One solution being explored is a continuous automated tuning processas
opposed to scheduled manual tuningthat continuously adjusts parameters
to optimize performance as the fuel composition, humidity, or ambient
temperature changes.
A potential method of accommodating variable fuel composition is to develop
technology that can sense and control combustion parameters. For example,
a prototype hydrogen concentration sensor is being developed by Michigan
State University and the National Energy Technology Laboratory. This sensor
is intended to provide a low-cost, rapid measurement of hydrogen concentration
in synthetic gas. If implemented in a system, these data can then be fed
into a controller, which can make suitable adjustments to the combustor
to ensure optimal operation.
Higher energy prices and changes to the regulatory environment have also
renewed looks at other fuel sources. For example, the utilization of the
gas from landfills due to the decomposition of organic matter is growing
rapidly. Combusting these fuels raises interesting challenges because
of their low heat content. They can be composed of almost 50 percent of
inerts, such as carbon dioxide. Other biomass fuel sources include gasified
wood wastes or even gasified chicken waste. Again, a key challenge in
such situations is the varying composition of the fuel: The gas produced
from one source or gasification process can be quite different from another.
Catch That Carbon
There are also interesting combustion challenges associated with proposed
cycles to capture carbon dioxide. CO2, released during the combustion
of any fossil fuel, is a suspected contributor to global warming.

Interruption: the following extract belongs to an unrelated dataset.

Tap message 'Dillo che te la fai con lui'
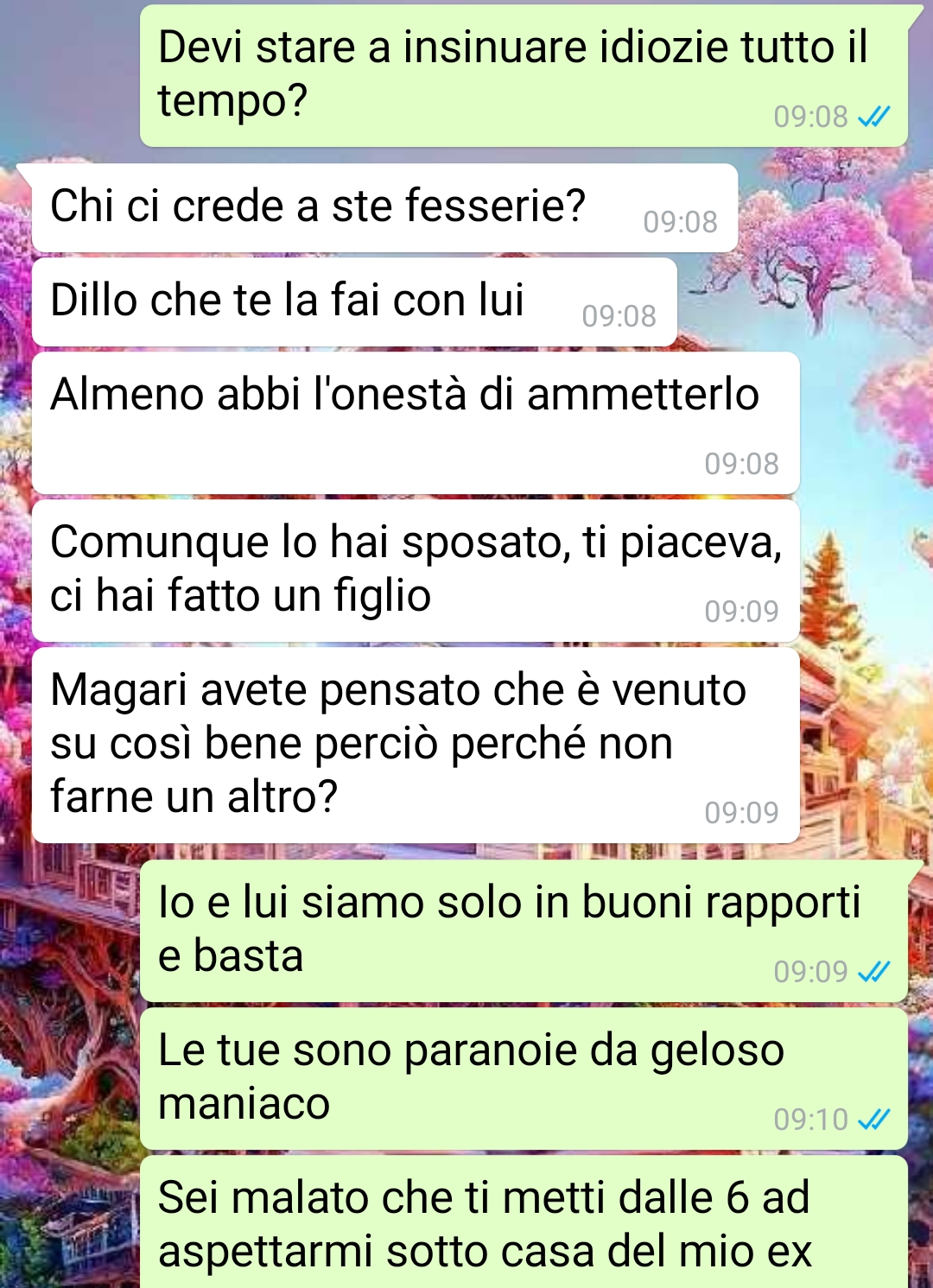 point(354,302)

Various studies have shown the potential to capture CO2 during the coal
gasification process, leaving pure hydrogen as a clean fuel. The hydrogen
can be used in gas turbines, or supplied to other industrial processes.
Alternatively, syngas, without hydrogen separation, can be burned in an
oxy-fuel cycle. In this system, oxygen is supplied by an air separation
unit. Burning the fuel with pure oxygen would create a very high-temperature
flame. In order to keep the combustion temperatures down, some of the
combustion products, CO2 and H2O, are recirculated back and mixed with
the fuel or air. The water in the exhaust products can be condensed out
and the CO2 pumped into storage in geologic formations such as depleted
oil and gas reservoirs, essentially putting the carbon back where it originated.
This is commonly referred to as CO2 sequestration.
In addition, the CO2 can be used to stimulate the production of marginal
oil wells, or to enhance the production of coal bed methane. In these
cases, the CO2, while it is being stored, is useful to enhance production
of energy. An example is the Dakota coal gasification plant in North Dakota,
where a synthetic natural gas is produced from coal, and the CO2 from
the plant is sent more than 200 miles north to enhance oil-field production
in Saskatchewan.
From a combustion standpoint, oxy-fuel systems present new opportunities
and issues. After removal of exhaust water by condensation, the remaining
exhaust stream is captured for sequestration, leaving no emissions. This
simplifies the combustor design, because combustion techniques to avoid
NOx formation are not needed.
Oxy-fuel approaches also can be applied to gas and coal-fired boilers,
where increased heat transfer is desirable. However, the oxidizer is no
longer free, as oxygen must be supplied from an air separation unit. Consequently,
minimizing system costs requires minimizing excess oxygen levels, while
maintaining very high combustion efficiency. In contrast, low-NOx systems
burning air typically operate with large amounts of excess oxidizer.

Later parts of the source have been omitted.